The Multinational Small Business and the Tools that help them Play Big

Business is changing quickly, and now more than ever before, the capabilities and perceptions of small niche firms are allowing them to stand on near equal footing with large corporations. Smart and savvy business owners, and marketers are using powerful tools (web + software), and customer centric service models (faster response times, personal touches) to position themselves as worthy alternatives to large corporations and winning customers over.
In a great article in Fortune Small Business, a group of writers review the main enablers of this new generation of small businesses.
A excerpt from the article is presented below: Full Article Here
But as technology has advanced, that distinction has blurred. Just as mainframe computers gave way to cheap PCs on every desk, Yellow Pages ads are being replaced by low-cost Web sites, and regional sales forces by search terms purchased from Google and Yahoo. Harvard Business School professor Clayton Christensen cites overnight shipping as another of history’s great leveler, giving smaller manufacturers the ability to send parts across the globe in less than a day and robbing big firms of a competitive advantage.

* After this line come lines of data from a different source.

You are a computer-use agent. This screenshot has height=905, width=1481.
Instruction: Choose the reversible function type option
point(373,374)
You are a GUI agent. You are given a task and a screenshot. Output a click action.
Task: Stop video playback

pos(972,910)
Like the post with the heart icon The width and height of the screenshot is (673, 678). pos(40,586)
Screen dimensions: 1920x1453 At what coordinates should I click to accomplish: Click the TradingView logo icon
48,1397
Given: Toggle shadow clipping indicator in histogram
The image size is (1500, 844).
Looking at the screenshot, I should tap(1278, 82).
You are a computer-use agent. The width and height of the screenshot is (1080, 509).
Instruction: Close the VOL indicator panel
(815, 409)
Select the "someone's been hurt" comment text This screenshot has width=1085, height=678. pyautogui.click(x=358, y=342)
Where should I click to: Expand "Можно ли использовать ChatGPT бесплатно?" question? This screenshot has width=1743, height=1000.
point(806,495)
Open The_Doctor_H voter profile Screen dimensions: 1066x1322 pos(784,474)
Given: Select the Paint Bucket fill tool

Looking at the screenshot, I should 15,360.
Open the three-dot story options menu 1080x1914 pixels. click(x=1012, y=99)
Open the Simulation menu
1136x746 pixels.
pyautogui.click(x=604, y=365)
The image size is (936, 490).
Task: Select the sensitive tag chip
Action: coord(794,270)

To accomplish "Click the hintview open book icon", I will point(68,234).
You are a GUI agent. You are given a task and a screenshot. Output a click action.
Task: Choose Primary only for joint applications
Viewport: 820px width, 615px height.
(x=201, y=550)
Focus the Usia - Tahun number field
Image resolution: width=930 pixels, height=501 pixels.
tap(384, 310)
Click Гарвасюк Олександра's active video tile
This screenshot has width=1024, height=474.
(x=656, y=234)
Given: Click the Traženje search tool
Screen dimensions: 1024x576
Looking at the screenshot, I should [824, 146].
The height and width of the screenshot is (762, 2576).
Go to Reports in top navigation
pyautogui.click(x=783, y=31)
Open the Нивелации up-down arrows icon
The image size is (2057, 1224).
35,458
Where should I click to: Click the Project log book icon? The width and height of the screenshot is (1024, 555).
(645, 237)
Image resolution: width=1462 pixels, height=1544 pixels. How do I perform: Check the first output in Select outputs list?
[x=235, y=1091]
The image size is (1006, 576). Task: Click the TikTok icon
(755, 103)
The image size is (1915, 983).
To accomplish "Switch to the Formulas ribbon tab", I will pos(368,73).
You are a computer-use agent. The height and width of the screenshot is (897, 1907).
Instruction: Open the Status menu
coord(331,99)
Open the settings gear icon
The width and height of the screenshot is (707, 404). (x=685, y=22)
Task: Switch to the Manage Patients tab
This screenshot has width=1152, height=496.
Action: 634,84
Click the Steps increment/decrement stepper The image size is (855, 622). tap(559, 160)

The past couple of years have ushered in a new wave of tools for entrepreneurs who want to play big, as software and service providers have begun to adapt their offerings-previously available only to large firms-for small businesses. “The attitude used to be, ‘We’re going to take this product we have for enterprise, strip out a lot of functionality, and small business is going to have to use it,’” says Chris Hazelton, senior analyst at IDC, an IT market-research firm based in Framingham, Mass. “Now companies are either building products specifically for small business or making the products modular so they’re lower-priced and scalable.”
At PromoterForce, we couldn’t be more thrilled about the major shift of consciousnesses of small business owners, from the feeling gloom and doom of globalization to new found confidence and opportunity in local markets, global resources, and real service.